Quant aux souffrances endurées :
27. Par son rapport, l’expert désigné par le juge des référés, non remis en cause sur ce point, relève qu’en raison de l’accident du 14 mai 2018, Mme B a enduré des souffrances évaluées à 2,5 sur une échelle établie entre 0 et 7. Il sera fait une juste appréciation du préjudice non sérieusement contestable en l’évaluant à 2 700 euros.
Quant au préjudice esthétique temporaire :
28. Il résulte de l’instruction, à savoir du rapport du Dr A non sérieusement remis en cause, qu’en raison des plaies de l’arthroscopie et de la contention du coude au corps, Mme B a subi un préjudice esthétique temporaire de 1,5 sur une échelle allant de 0 à 7. Il sera fait une juste appréciation de ce préjudice non sérieusement contestable en l’évaluant à la somme de 1 500 euros.
29. Il résulte de tout ce qui précède que Mme B est fondée à obtenir le versement d’une provision d’un montant total de 25 517,38 euros.

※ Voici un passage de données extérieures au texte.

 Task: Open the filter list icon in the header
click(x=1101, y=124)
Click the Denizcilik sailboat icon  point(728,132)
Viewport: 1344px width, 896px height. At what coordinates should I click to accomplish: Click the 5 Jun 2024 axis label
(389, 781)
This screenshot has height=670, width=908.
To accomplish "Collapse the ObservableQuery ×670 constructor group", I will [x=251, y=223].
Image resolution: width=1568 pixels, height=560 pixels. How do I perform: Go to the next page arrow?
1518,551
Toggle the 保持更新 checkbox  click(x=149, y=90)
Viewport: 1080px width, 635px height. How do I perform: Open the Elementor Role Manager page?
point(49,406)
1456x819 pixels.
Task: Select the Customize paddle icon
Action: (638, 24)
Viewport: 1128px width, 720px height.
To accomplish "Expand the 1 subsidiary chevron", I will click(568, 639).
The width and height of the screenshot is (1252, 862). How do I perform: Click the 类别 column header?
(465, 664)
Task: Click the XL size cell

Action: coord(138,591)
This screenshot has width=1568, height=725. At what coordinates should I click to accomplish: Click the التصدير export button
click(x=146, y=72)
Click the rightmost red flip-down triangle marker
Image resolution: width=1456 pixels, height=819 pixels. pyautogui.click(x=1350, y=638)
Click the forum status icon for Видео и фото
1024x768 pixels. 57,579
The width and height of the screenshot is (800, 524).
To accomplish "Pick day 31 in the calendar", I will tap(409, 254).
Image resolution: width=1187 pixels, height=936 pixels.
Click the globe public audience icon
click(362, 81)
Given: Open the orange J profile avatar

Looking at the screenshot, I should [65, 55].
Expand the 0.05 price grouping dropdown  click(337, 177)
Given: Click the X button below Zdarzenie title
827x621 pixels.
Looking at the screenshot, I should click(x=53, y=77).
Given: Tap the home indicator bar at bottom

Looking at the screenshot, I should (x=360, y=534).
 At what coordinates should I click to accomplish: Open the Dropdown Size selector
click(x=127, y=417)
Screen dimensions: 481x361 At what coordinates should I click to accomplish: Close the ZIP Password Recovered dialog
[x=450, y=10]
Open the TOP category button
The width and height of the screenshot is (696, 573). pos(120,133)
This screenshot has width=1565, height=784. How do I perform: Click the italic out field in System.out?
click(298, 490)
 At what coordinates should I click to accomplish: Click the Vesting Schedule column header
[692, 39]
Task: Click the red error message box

Sur les frais liés au litige :
30. Les dispositions de l’article L. 761-1 du code de justice administrative font obstacles à ce que soit mis à la charge de Mme B, qui n’est pas la partie perdante dans la présente instance, le versement d’une quelconque somme au titre des frais exposés par le centre hospitalier intercommunal de Redon-Carentoir et non compris dans les dépens.
31. Il y a lieu en revanche, dans les circonstances de l’espèce, de mettre à la charge de cet établissement le versement à Mme B de la somme de 1 500 euros sur le fondement de ces dispositions.
O R D O N N E :
Article 1er : Il n’y a pas lieu de statuer sur les conclusions de la requête de Mme B tendant au versement de la somme de 10 542,33 euros au titre de sa perte de gains professionnels.
Article 2 : Le centre hospitalier intercommunal de Redon-Carentoir versera à Mme B une provision d’un montant de 25 517,38 euros.
Article 3 : Le centre hospitalier intercommunal de Redon-Carentoir versera à Mme B une somme de 1 500 euros sur le fondement des dispositions de l’article L. 761-1 du code de justice administrative.
Article 4 : Le surplus des conclusions des parties est rejeté.
Article 5 : La présente ordonnance sera notifiée à Mme E B, à la caisse primaire d’assurance maladie du Morbihan et au centre hospitalier intercommunal de Redon-Carentoir.
Fait à Rennes, le 10 juin 2025.
Le président,
signé
A. Poujade
La République mande et ordonne à la ministre du travail, de la santé, des solidarités et des familles en ce qui la concerne ou à tous commissaires de justice à ce requis en ce qui concerne les voies de droit commun contre les parties privées de pourvoir à l’exécution de la présente ordonnance.